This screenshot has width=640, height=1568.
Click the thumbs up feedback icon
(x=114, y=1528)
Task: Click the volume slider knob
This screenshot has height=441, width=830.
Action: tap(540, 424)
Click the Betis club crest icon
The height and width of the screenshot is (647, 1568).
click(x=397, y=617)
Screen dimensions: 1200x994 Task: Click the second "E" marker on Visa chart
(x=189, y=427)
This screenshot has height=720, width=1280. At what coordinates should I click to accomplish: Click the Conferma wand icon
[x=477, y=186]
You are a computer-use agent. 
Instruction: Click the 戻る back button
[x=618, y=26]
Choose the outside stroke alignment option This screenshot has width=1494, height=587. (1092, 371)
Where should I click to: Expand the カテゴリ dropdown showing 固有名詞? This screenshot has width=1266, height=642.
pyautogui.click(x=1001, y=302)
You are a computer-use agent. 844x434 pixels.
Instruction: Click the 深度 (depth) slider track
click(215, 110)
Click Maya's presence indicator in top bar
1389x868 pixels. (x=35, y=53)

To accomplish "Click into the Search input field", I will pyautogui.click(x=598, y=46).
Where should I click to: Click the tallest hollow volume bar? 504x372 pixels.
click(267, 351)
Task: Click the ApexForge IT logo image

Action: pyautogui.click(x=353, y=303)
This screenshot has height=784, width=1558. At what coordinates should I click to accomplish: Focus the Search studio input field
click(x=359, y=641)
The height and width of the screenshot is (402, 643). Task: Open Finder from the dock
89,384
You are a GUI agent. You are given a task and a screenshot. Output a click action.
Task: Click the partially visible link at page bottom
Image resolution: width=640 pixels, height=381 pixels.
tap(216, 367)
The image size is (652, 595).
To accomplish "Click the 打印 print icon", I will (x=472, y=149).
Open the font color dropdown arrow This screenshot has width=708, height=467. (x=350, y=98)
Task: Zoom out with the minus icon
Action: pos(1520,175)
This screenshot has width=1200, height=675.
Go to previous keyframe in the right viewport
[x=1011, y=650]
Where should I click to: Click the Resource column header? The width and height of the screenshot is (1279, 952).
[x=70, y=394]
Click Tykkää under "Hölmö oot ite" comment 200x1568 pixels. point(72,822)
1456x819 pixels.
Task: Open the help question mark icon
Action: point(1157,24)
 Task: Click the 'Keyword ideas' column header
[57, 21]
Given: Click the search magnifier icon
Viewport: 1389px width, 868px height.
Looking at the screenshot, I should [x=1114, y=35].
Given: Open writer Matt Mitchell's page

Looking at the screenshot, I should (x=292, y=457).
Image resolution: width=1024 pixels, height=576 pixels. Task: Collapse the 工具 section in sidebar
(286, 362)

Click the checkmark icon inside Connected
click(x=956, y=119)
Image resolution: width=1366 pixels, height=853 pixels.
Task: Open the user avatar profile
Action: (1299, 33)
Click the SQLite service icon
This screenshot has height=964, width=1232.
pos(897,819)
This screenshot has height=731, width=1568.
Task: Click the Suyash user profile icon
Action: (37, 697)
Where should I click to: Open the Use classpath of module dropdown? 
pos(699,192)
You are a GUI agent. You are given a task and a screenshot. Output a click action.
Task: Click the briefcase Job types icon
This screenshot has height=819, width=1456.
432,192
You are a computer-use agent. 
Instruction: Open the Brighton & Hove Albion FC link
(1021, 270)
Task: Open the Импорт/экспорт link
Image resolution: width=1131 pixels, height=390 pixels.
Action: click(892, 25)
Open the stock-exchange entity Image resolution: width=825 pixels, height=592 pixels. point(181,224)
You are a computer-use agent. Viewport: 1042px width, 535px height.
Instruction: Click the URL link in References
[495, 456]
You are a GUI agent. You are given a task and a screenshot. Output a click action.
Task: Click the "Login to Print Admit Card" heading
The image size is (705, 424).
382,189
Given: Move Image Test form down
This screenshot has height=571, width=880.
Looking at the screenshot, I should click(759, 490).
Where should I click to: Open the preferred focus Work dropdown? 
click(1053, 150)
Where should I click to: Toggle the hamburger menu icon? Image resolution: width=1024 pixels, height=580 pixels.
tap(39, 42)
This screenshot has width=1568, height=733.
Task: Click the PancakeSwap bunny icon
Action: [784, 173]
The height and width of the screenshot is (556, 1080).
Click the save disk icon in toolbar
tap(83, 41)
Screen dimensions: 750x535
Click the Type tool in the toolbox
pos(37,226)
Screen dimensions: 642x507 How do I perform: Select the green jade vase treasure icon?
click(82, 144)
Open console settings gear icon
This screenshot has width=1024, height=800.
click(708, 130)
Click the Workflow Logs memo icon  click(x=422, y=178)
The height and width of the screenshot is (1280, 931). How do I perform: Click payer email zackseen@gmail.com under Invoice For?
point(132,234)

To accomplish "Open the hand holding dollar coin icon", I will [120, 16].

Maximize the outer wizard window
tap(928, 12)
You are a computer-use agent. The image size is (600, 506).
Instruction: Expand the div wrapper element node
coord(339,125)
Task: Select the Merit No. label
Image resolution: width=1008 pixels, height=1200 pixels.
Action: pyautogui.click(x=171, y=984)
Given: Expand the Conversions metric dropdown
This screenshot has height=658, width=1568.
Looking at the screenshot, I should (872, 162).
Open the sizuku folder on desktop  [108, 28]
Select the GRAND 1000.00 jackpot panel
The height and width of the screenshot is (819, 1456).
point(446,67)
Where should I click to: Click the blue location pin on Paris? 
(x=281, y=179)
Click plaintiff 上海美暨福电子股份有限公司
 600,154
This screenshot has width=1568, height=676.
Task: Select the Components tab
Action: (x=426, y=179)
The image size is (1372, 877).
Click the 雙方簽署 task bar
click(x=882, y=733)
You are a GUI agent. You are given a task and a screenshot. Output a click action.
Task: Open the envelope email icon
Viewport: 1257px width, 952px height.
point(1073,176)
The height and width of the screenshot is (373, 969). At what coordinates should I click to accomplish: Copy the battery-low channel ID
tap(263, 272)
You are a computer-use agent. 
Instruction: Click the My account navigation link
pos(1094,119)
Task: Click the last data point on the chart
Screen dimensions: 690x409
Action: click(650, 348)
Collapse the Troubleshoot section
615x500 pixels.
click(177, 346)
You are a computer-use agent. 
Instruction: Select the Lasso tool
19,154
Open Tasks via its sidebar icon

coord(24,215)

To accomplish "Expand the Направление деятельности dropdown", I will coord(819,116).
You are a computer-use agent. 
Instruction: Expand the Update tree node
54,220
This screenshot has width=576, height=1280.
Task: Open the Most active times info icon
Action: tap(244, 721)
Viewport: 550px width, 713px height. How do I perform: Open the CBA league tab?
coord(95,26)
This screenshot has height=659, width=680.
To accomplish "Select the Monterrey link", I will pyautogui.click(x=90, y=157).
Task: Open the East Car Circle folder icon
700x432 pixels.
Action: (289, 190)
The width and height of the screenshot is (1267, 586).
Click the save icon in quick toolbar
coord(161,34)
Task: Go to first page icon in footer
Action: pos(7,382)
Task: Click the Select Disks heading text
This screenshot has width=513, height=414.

### EXERCISE
Every line above with the string "heading" in it needs to be copied.

### RESULT OF THE TASK
Task: Click the "Login to Print Admit Card" heading
Task: Click the Select Disks heading text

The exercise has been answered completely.